Shifting paradigm dimaksudkan sebagai berubahnya pola pikir mengenai PDBK. Quinn dan Rohrbaugh
(1981) memberikan sebuah model manajemen yang cocok untuk madrasah dan pegiat yang memiliki
keterbatasan sumber daya (SDM, SD keuangan, SD sosial, SD infrastruktur, SD alam, SD politik), yaitu
human relation. Artinya, merubah pola pikir adalah merubah perilaku manusia. Dalam konteks ini, maka
diperlukan saling keterpercayaan antara fasillitator dan sasaran perubahan. Memanfaatkan nilai-nilai
lokal seperti silaturrahmi secara informal merupakan tata cara membina keterpercayaan dan rapport di
konteks daerah saya. Lalu, jika sudah akrab maka pesan-pesan inklusif bisa disampaikan lewat
musyarawah keragaman, kebutuhan khusus dan kewajiban setiap pegiat untuk menginklusi setiap orang
dalam proses belajar. Jika sama-sama telah setuju, maka akan perlu disusun program-program yang bisa
dilakukan secara bertahap dan memperluas jaringan sambil melakukan identifikasi dan assesment klinis
kepada peserta didik.

Referensi

Barnes, C. (1992) Disabling Imagery and the Media: An Exploration of Media Representations of Disabled
People. Belper: The British Council of Organisation of Disabled People.

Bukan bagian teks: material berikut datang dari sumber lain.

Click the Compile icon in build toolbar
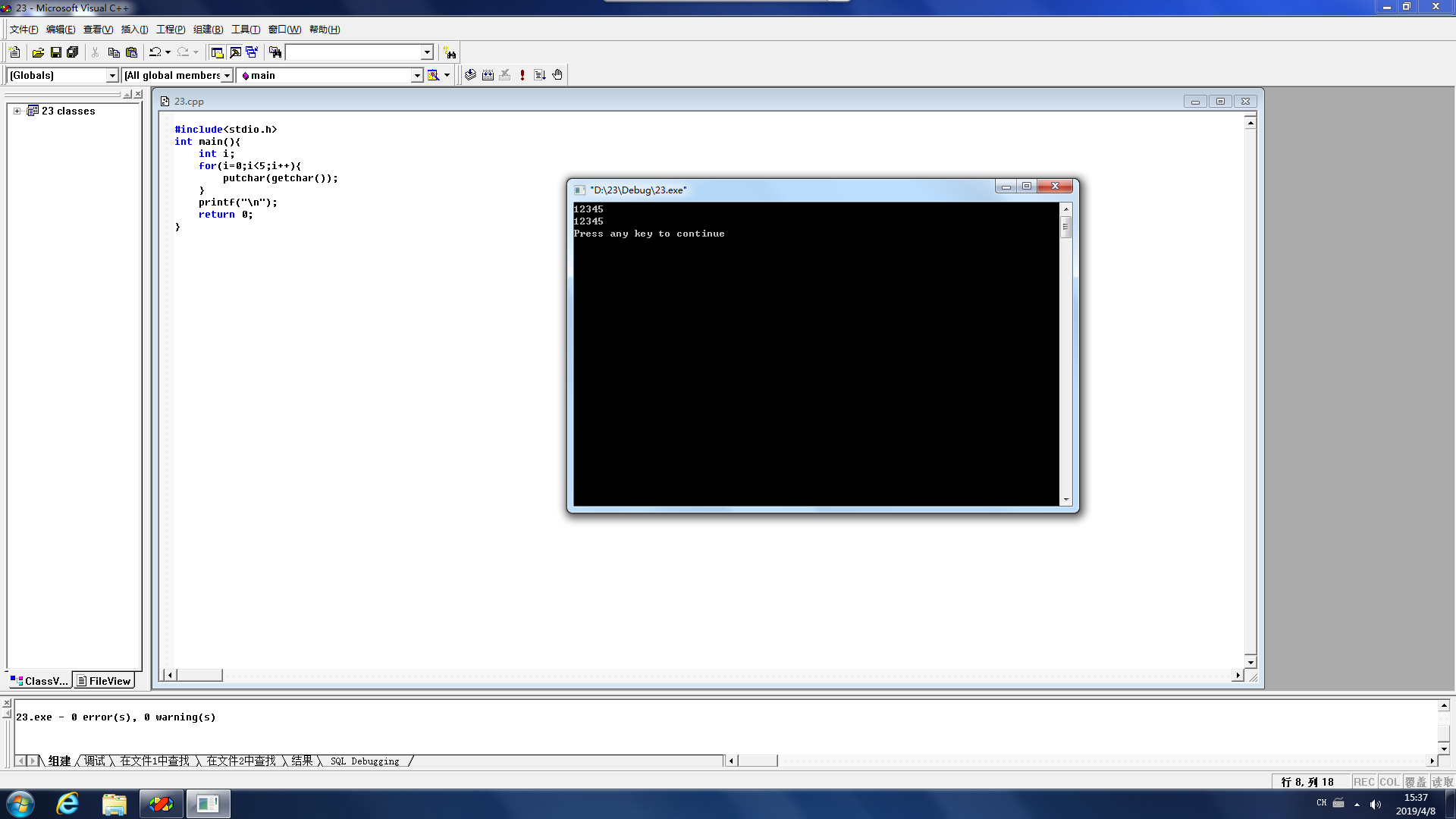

Davis, L. J. (1995) Enforcing Normalcy: Disability, Deafness, and the Body. London and New York: Verso.

Douglas, Mary (1966). Purity and Danger: An Analysis of the Concept of Pollution and Taboo. London:
Routledge.

Garland, Robert ( 1995) The Eye of Beholder : Deformity and Disability in the GraecoRoman World.
Itacha: Cornel University Press.

Oliver, Michael (1996). Understanding disability: From theory to practice. Basingstoke: Macmillan.
Oliver, Michael . (1983). Social work with disabled people. Basingstoke: Macmillan. Oliver, Michael .
(1990). The politics of disablement: A sociological approach . New York: St. Martin’s Press.

Parson, Talcott (1951) The Social System London. Routledge and Kegan Paul.

Quinn, Robert E. and John Rohrbaugh (1981). “A Competing Values Approach to Organizational
Effectiveness” in Public Productivity Review. Vol. 5, No. 2, A Symposium on the Competing Values
Approach to Organizational Effectiveness (Jun., 1981), pp. 122-140.